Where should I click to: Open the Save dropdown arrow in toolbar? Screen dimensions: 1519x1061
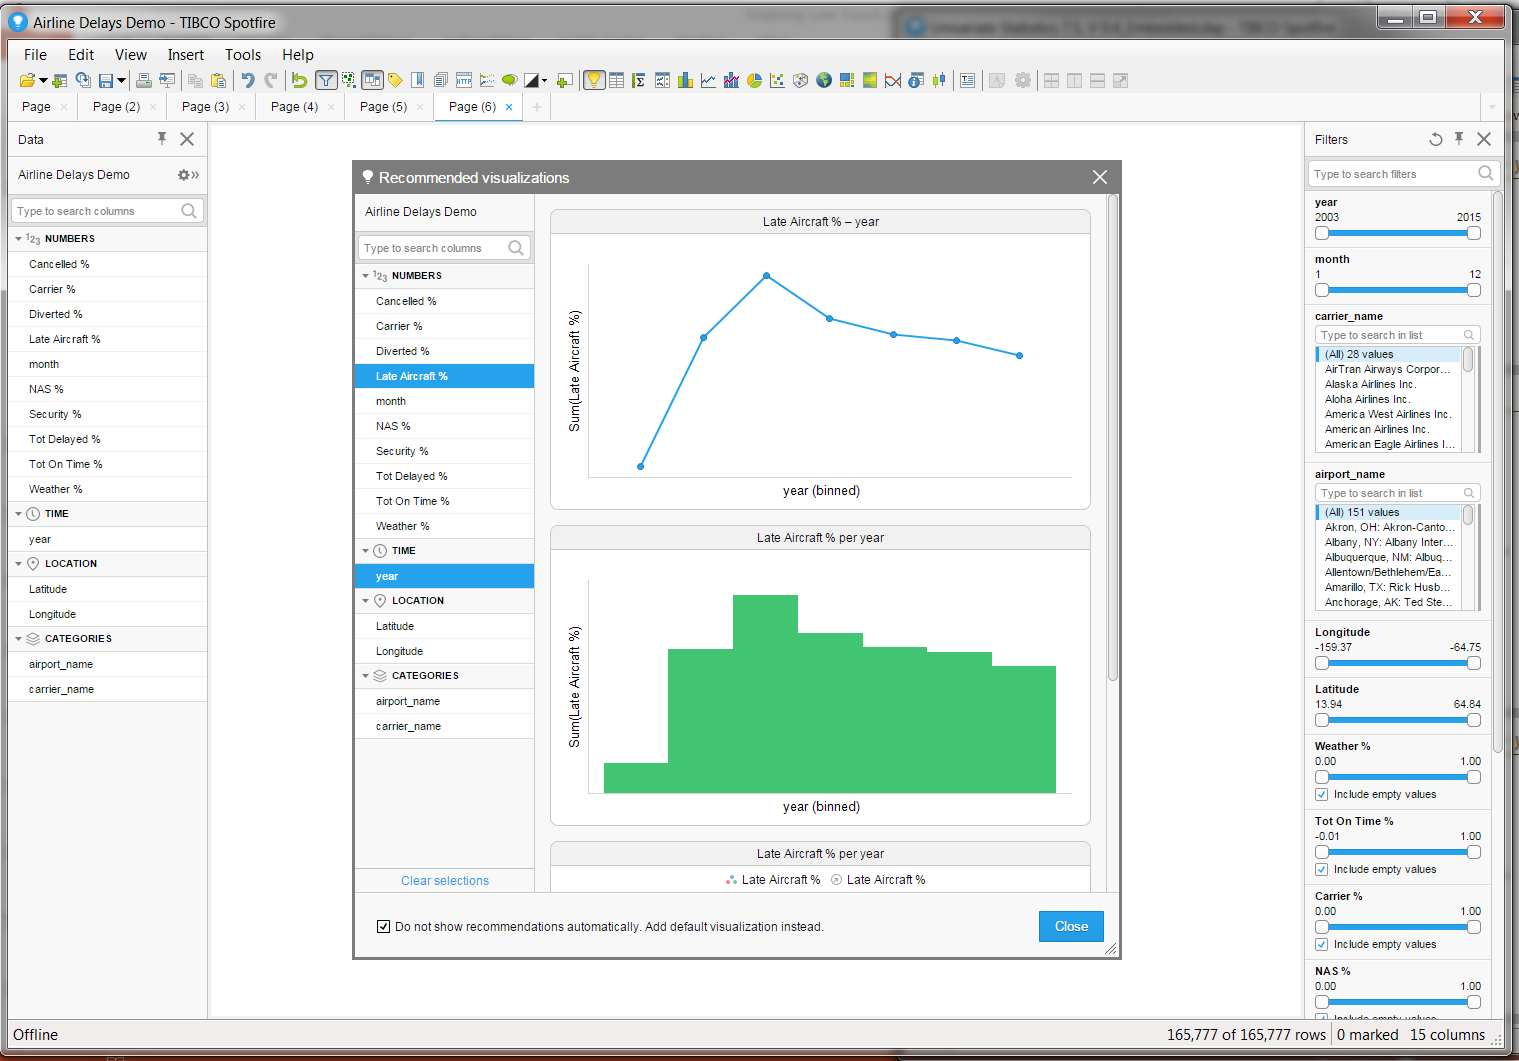point(121,81)
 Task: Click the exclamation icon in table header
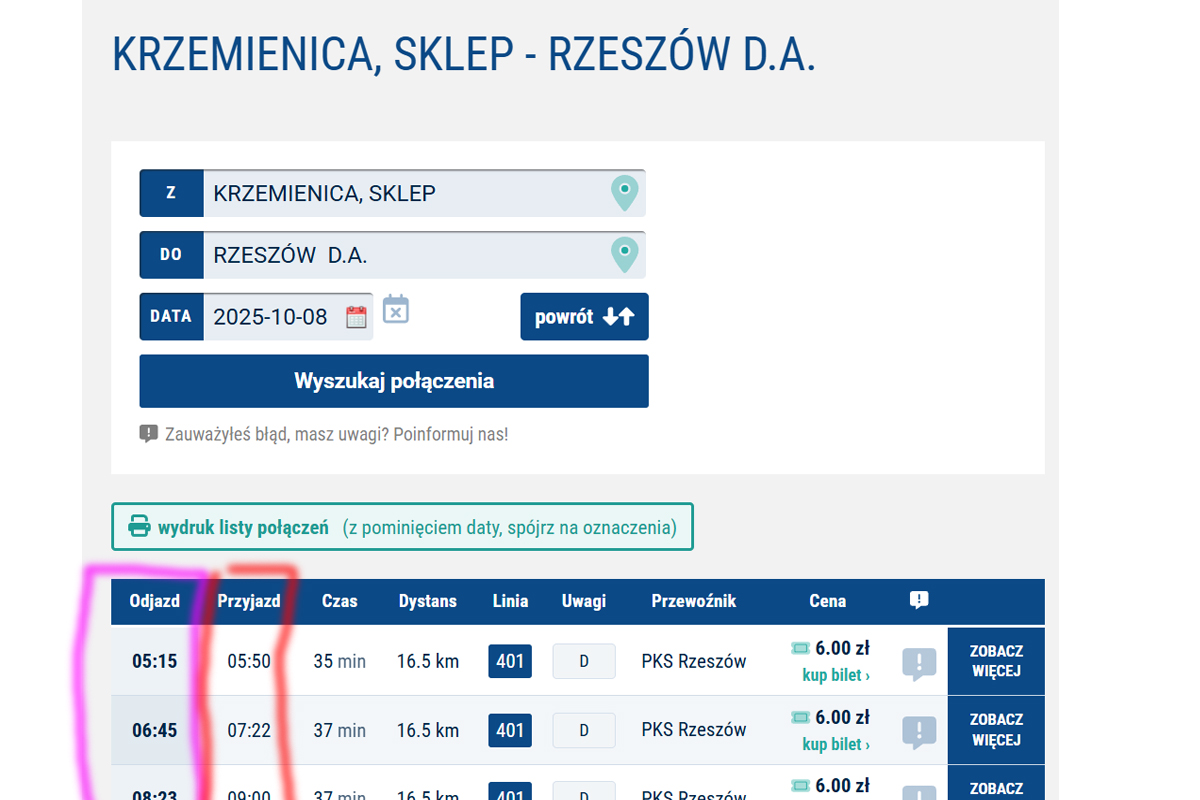919,600
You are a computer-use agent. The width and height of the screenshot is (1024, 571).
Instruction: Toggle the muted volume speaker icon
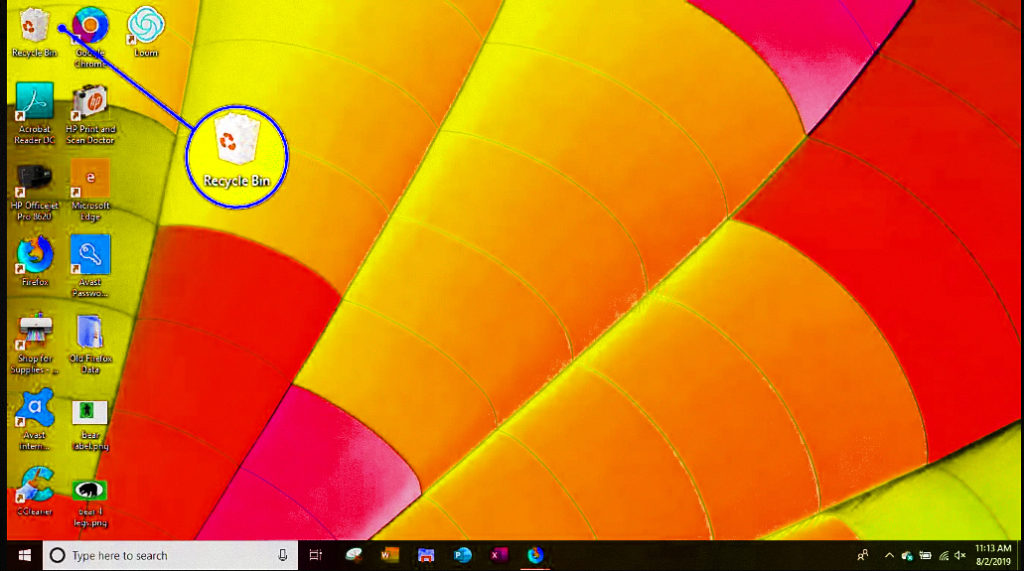(960, 555)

Directions: Reproduce the text of all the records above verbatim, leaving out the pictures.

Task result:
Where should I click to: Open the Save dropdown arrow in toolbar? Screen dimensions: 1519x1061
point(121,81)
 Task: Click the exclamation icon in table header
919,600
You are a computer-use agent. The width and height of the screenshot is (1024, 571).
Instruction: Toggle the muted volume speaker icon
(960, 555)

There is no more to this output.